[Extracted records]
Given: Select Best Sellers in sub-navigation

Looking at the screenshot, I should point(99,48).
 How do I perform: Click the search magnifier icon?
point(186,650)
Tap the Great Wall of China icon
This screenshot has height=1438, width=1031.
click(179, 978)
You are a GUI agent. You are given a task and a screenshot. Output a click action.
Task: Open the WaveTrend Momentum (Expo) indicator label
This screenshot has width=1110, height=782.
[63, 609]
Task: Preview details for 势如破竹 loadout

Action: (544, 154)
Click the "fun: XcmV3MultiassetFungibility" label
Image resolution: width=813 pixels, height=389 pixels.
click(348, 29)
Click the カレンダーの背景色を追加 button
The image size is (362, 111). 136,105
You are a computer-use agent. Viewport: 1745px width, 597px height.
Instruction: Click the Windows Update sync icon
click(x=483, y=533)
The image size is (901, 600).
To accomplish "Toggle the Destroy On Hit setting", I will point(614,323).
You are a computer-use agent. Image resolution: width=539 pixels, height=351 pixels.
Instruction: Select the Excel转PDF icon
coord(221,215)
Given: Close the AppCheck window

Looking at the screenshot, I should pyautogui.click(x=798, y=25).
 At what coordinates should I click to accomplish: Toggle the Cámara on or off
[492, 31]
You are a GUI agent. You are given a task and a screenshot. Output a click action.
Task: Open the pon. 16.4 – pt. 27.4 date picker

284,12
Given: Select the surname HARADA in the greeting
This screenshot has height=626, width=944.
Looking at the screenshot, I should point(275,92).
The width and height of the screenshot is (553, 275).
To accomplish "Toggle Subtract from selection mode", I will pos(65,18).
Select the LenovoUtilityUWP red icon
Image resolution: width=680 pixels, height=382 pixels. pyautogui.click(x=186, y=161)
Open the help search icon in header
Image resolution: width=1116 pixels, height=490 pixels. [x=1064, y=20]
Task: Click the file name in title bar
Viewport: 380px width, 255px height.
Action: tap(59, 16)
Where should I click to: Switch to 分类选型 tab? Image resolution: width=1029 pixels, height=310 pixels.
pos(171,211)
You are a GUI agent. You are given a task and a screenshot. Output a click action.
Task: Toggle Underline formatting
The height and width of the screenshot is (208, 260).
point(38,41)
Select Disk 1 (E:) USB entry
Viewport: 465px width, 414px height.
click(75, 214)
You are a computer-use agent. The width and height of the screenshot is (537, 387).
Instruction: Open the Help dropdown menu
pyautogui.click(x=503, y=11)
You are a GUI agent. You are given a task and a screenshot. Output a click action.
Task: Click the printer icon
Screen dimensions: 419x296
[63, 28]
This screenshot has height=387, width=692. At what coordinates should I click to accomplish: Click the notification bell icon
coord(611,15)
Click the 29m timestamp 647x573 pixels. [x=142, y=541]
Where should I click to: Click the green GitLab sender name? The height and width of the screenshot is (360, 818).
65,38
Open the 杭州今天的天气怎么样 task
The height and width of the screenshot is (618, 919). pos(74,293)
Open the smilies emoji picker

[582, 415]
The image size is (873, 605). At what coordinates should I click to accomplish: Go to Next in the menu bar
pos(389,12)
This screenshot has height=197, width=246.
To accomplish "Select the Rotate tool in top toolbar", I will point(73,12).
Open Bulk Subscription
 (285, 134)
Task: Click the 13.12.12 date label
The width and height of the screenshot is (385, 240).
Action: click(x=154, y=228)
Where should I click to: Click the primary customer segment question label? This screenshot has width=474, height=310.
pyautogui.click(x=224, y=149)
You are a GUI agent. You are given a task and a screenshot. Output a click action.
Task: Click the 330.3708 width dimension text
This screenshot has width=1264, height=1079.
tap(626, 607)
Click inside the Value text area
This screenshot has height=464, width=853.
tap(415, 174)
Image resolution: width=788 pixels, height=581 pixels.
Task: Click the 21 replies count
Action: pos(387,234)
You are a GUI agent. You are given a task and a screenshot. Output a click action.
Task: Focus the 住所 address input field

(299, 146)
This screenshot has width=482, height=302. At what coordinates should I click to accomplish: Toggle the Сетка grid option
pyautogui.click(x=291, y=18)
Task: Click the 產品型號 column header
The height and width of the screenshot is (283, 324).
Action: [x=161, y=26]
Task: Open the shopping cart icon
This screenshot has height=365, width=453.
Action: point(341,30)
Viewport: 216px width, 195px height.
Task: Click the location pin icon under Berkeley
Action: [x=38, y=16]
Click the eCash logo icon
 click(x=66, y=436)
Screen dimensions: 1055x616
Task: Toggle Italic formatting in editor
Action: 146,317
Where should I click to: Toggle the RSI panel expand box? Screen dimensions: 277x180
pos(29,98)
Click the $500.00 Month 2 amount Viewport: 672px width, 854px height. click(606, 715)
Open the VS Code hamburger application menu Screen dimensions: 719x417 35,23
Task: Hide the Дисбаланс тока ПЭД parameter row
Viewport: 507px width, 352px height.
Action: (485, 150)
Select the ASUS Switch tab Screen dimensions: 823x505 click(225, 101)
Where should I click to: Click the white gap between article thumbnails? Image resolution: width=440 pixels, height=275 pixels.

# Exercise description:
To complete this exercise, set down every line above exactly once more.

# The completed task:
Given: Select Best Sellers in sub-navigation

Looking at the screenshot, I should point(99,48).
 How do I perform: Click the search magnifier icon?
point(186,650)
Tap the Great Wall of China icon
This screenshot has height=1438, width=1031.
click(179, 978)
You are a GUI agent. You are given a task and a screenshot. Output a click action.
Task: Open the WaveTrend Momentum (Expo) indicator label
This screenshot has width=1110, height=782.
[63, 609]
Task: Preview details for 势如破竹 loadout

Action: (544, 154)
Click the "fun: XcmV3MultiassetFungibility" label
Image resolution: width=813 pixels, height=389 pixels.
click(348, 29)
Click the カレンダーの背景色を追加 button
The image size is (362, 111). 136,105
You are a computer-use agent. Viewport: 1745px width, 597px height.
Instruction: Click the Windows Update sync icon
click(x=483, y=533)
The image size is (901, 600).
To accomplish "Toggle the Destroy On Hit setting", I will point(614,323).
You are a computer-use agent. Image resolution: width=539 pixels, height=351 pixels.
Instruction: Select the Excel转PDF icon
coord(221,215)
Given: Close the AppCheck window

Looking at the screenshot, I should pyautogui.click(x=798, y=25).
 At what coordinates should I click to accomplish: Toggle the Cámara on or off
[492, 31]
You are a GUI agent. You are given a task and a screenshot. Output a click action.
Task: Open the pon. 16.4 – pt. 27.4 date picker

284,12
Given: Select the surname HARADA in the greeting
This screenshot has height=626, width=944.
Looking at the screenshot, I should point(275,92).
The width and height of the screenshot is (553, 275).
To accomplish "Toggle Subtract from selection mode", I will pos(65,18).
Select the LenovoUtilityUWP red icon
Image resolution: width=680 pixels, height=382 pixels. pyautogui.click(x=186, y=161)
Open the help search icon in header
Image resolution: width=1116 pixels, height=490 pixels. [x=1064, y=20]
Task: Click the file name in title bar
Viewport: 380px width, 255px height.
Action: tap(59, 16)
Where should I click to: Switch to 分类选型 tab? Image resolution: width=1029 pixels, height=310 pixels.
pos(171,211)
You are a GUI agent. You are given a task and a screenshot. Output a click action.
Task: Toggle Underline formatting
The height and width of the screenshot is (208, 260).
point(38,41)
Select Disk 1 (E:) USB entry
Viewport: 465px width, 414px height.
click(75, 214)
You are a computer-use agent. The width and height of the screenshot is (537, 387).
Instruction: Open the Help dropdown menu
pyautogui.click(x=503, y=11)
You are a GUI agent. You are given a task and a screenshot. Output a click action.
Task: Click the printer icon
Screen dimensions: 419x296
[63, 28]
This screenshot has height=387, width=692. At what coordinates should I click to accomplish: Click the notification bell icon
coord(611,15)
Click the 29m timestamp 647x573 pixels. [x=142, y=541]
Where should I click to: Click the green GitLab sender name? The height and width of the screenshot is (360, 818).
65,38
Open the 杭州今天的天气怎么样 task
The height and width of the screenshot is (618, 919). pos(74,293)
Open the smilies emoji picker

[582, 415]
The image size is (873, 605). At what coordinates should I click to accomplish: Go to Next in the menu bar
pos(389,12)
This screenshot has height=197, width=246.
To accomplish "Select the Rotate tool in top toolbar", I will point(73,12).
Open Bulk Subscription
 (285, 134)
Task: Click the 13.12.12 date label
The width and height of the screenshot is (385, 240).
Action: click(x=154, y=228)
Where should I click to: Click the primary customer segment question label? This screenshot has width=474, height=310.
pyautogui.click(x=224, y=149)
You are a GUI agent. You are given a task and a screenshot. Output a click action.
Task: Click the 330.3708 width dimension text
This screenshot has width=1264, height=1079.
tap(626, 607)
Click inside the Value text area
This screenshot has height=464, width=853.
tap(415, 174)
Image resolution: width=788 pixels, height=581 pixels.
Task: Click the 21 replies count
Action: pos(387,234)
You are a GUI agent. You are given a task and a screenshot. Output a click action.
Task: Focus the 住所 address input field

(299, 146)
This screenshot has width=482, height=302. At what coordinates should I click to accomplish: Toggle the Сетка grid option
pyautogui.click(x=291, y=18)
Task: Click the 產品型號 column header
The height and width of the screenshot is (283, 324).
Action: [x=161, y=26]
Task: Open the shopping cart icon
This screenshot has height=365, width=453.
Action: point(341,30)
Viewport: 216px width, 195px height.
Task: Click the location pin icon under Berkeley
Action: [x=38, y=16]
Click the eCash logo icon
 click(x=66, y=436)
Screen dimensions: 1055x616
Task: Toggle Italic formatting in editor
Action: 146,317
Where should I click to: Toggle the RSI panel expand box? Screen dimensions: 277x180
pos(29,98)
Click the $500.00 Month 2 amount Viewport: 672px width, 854px height. click(606, 715)
Open the VS Code hamburger application menu Screen dimensions: 719x417 35,23
Task: Hide the Дисбаланс тока ПЭД parameter row
Viewport: 507px width, 352px height.
Action: (485, 150)
Select the ASUS Switch tab Screen dimensions: 823x505 click(225, 101)
Where should I click to: Click the white gap between article thumbnails? Image resolution: width=440 pixels, height=275 pixels.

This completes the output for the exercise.